Norwegian colocation company Green Mountain continues to grow its footprint in the valley of Rjukan, Telemark, an important hub for the country’s hydropower production. The current site, which is surrounded by several hydropower plants, will be further developed with a new two-storey building.
Only 3 and a half months after Green Mountain announced a 4.5 MW expansion at the RJU1-Rjukan facility in Telemark, the company will develop another expansion of 20 MW. Green Mountain will construct a new two-storey building. The first phase will be ready for service in March 2023. The total investment is estimated to EUR 100 million and all residual heat from the new facility will be used by a nearby land-based fish farm.
Heated water for trout farm
“We have experienced a massive interest from international companies wanting to move their workloads to more sustainable locations. Our facility in Rjukan checks all the boxes when it comes to renewable power, energy-efficiency, and heat reuse.” says Green Mountain CEO, Tor Kristian Gyland.
A data center produces plenty of heat, but it will not go to waste in our facility. Hima Seafood is currently building the world’s biggest land-based trout farm less than a kilometre from the Green Mountain site. The two companies have already agreed to use waste heat from the Green Mountain facility. The development is scalable so we can now offer Hima Seafood even more heated water to support their production in the future.

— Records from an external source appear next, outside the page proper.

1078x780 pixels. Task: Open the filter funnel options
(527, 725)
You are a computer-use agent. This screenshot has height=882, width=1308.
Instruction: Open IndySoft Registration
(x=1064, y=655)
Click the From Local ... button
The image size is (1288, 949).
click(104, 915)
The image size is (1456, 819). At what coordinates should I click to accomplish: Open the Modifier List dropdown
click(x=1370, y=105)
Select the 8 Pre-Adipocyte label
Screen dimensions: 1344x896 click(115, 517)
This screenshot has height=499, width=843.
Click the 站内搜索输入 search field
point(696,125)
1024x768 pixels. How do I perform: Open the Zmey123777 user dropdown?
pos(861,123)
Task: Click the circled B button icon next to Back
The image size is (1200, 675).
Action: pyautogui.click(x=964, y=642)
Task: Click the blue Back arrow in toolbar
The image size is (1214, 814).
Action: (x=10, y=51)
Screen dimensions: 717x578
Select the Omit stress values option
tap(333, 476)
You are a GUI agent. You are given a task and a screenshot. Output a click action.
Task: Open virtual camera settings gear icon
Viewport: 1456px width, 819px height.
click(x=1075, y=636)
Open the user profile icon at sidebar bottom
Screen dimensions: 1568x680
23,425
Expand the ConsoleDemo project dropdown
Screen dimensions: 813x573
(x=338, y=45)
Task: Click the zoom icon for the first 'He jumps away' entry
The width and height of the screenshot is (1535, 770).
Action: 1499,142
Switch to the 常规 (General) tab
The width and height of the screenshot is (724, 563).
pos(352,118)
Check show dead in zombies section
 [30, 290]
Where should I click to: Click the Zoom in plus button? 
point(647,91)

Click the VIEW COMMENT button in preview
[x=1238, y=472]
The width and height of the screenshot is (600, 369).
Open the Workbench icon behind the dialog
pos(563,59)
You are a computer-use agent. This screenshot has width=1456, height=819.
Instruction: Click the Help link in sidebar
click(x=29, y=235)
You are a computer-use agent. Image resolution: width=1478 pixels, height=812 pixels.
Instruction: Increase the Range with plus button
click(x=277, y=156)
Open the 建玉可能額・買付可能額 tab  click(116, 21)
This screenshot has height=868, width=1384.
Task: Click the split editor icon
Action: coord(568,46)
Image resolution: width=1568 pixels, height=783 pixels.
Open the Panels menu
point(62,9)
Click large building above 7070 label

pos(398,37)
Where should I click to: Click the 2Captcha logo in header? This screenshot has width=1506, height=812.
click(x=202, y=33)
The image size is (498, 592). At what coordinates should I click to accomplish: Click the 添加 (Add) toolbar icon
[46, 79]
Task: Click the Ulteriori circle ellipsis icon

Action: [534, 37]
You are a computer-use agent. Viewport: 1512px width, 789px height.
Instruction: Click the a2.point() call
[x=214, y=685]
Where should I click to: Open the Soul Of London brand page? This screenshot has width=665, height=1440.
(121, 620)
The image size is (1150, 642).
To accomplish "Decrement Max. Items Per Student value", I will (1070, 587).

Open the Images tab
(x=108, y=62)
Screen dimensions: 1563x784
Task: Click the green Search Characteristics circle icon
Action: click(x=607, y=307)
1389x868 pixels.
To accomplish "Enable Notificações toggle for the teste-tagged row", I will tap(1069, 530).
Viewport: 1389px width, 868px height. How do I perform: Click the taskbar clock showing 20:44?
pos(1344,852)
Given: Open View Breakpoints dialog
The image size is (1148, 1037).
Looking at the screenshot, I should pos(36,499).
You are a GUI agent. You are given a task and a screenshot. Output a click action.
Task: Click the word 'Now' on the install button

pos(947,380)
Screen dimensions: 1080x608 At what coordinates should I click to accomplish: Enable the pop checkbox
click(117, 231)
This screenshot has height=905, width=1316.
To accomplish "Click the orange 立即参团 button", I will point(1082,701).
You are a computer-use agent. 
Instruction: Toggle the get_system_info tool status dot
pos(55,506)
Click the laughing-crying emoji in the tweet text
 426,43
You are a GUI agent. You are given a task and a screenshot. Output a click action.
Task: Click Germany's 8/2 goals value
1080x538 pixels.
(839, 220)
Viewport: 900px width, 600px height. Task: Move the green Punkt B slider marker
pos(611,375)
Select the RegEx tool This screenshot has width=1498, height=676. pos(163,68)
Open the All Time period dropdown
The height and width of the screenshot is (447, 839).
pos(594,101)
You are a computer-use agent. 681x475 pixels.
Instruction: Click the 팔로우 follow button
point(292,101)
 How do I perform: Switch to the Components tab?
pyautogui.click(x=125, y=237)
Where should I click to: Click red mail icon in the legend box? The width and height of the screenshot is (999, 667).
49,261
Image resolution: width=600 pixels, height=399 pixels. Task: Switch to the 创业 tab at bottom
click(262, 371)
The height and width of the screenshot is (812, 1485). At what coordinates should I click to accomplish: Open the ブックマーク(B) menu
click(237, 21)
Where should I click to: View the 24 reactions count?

Several projects in the works
This is the fourth construction project announced by Green Mountain in recent months. In addition to the two expansions at Rjukan, Green Mountain is currently building a 13.5 MW colocation data center outside Oslo and recently completed a 3.5 MW expansion at our mountain hall facility at Rennesøy. “There is a lot of activity in the market, and we expect even further growth the next 12 months. We have several new projects in planning, which we hope to announce shortly. Green Mountain will continue to deliver on client commitments, even in these challenging times.” Gyland adds.